This is where I find myself.
In a place where my thankfulness, my joy, and my hope no longer just coexist with my sorrow, my longing, and my grief– but collide.
And it happened somewhere between where the bumpy red dirt roads of Uganda met my paved (but still bumpy) roads of Jackson, MS.
It has wrecked me and changed in a way that I don’t think I’ll ever recover from, and I don’t think I’ll ever want to.
I have held lots of feelings and emotions at the same time. This isn’t a new concept for me. I have tried to allow each emotion to have the attention it deserves—always one at a time. But now it feels like I forgot that my right hand was holding all my thankfulness, and my left hand was holding all my heartbreak…and I clapped. It’s all intertwined now, making quite a beautiful mess. I feel a little disoriented as I feel safe and secure in my faith but also a little confused by it. It’s heavy to not know how to help in this world but freeing to lay it down at the feet of the Father–who hung on the cross and carried the full weight of it all.
Somehow just an ocean away, two very different worlds exist.
The one of Uganda and the one of America. Worlds that prove we are all living somewhere in the intersection. The intersection where the “not yet” is found in sickness, death, limited to no education, skewed priorities, and extreme spiritual and physical poverty. The “not yet” proving this is not the way that God wanted it to be. The whole world longs for the final redemption that will come when Jesus comes back. For now, the “not yet” is heartbreaking and can leave us questioning, “but how long will we wait?” Yet I find so much hope in “the already.” It is all around us like little glimpses of heaven on earth. These are the moments that God shows us he is still moving, speaking, healing, forgiving, redeeming. He has shown me that I don’t always have to understand the why behind the ways He moves, just believe that He is moving in goodness.

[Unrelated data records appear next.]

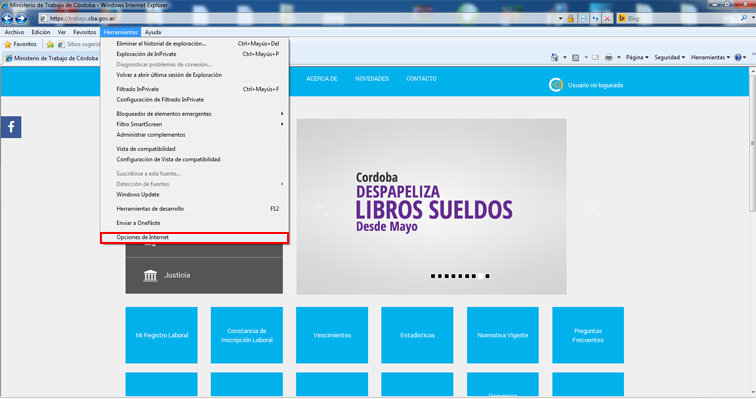Open the Seguridad dropdown in the command bar
This screenshot has height=399, width=756.
tap(669, 57)
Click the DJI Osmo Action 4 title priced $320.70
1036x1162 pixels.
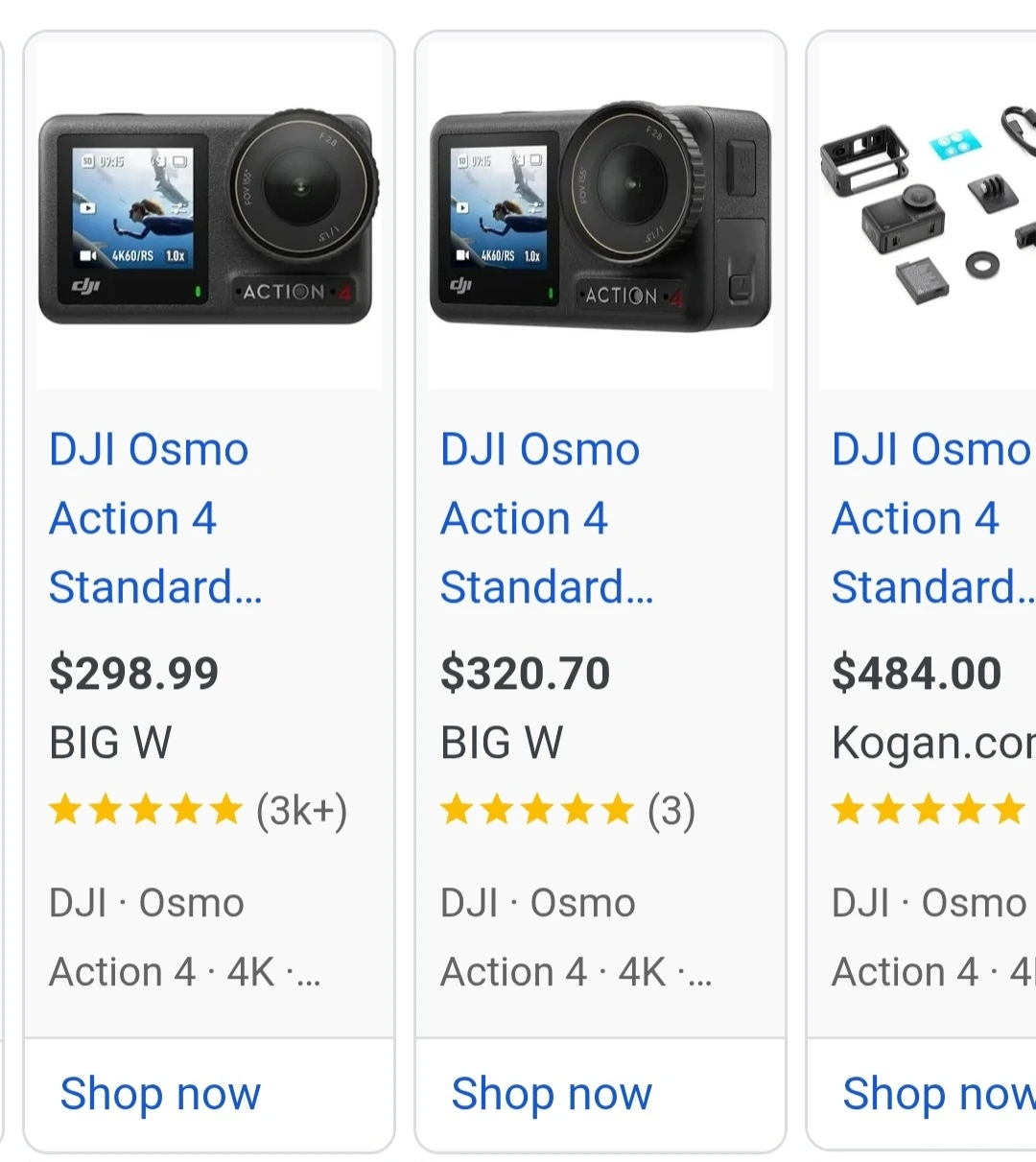coord(547,518)
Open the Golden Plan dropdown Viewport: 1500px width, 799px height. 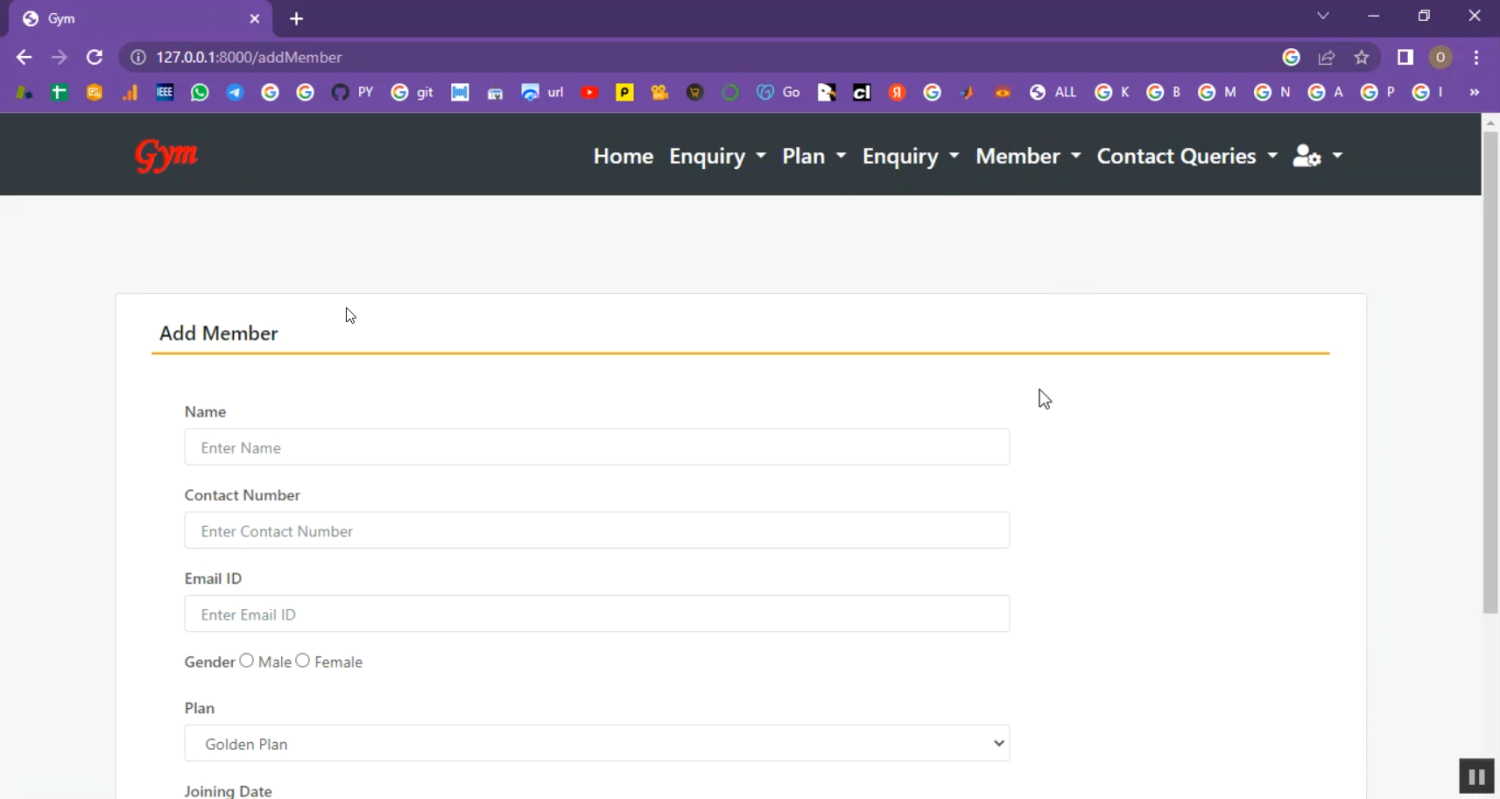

In Uganda I got a glimpse of God’s mercy and provision as we helped commission two new water wells. Josh, my husband, returned from a water well survey and told me, “Sarah Lambert, I saw a place where a whole village was getting their water from nothing more than a hole in the ground. If our dog got in it, I’d make her get out.” Something in me broke when I heard that. But through the hands of His children at Show Mercy International, God is already moving and extending love. That same village will soon have clean water. At each commissioning we got to share that Jesus not only sees them and loves them, but He is the only source of Living Water. Just like the woman at the well in John 4, we have never gone too far or done too much to be past His desire to have a relationship with us. He offers us an even greater gift of “a spring of water welling up to eternal life.” How sweet it was to lock hands with the people of Uganda and tell them that Jesus was giving them clean water on Earth and pursuing them to come to Him as their Lord and Savior and source of Living water. How merciful is He to extend grace and kindness when it was us that deserved the cross.
I got a glimpse of God’s unconditional love and joy as the Show Mercy team welcomed us like they had known us forever, as we went to homes and schools, and the moment Josh and I met the child we have been sponsoring and his family. He even offered an extra measure of joy and laughter watching Josh and Matthew race down the street of Bakka after our runaway goat (Yes, an actual goat…not a metaphor!). I saw that while we get an opportunity to stand in the gap, God fills it.
I got a glimpse of God’s saving power, redemption, and forgiveness as I witnessed souls saved as people stepped into new life with Him. Testimonies of life change unfolded before our eyes in real time. I saw it in the prison, the church, and the moment I got to speak life and blessing over high schoolers in His authority using my testimony that Jesus gave.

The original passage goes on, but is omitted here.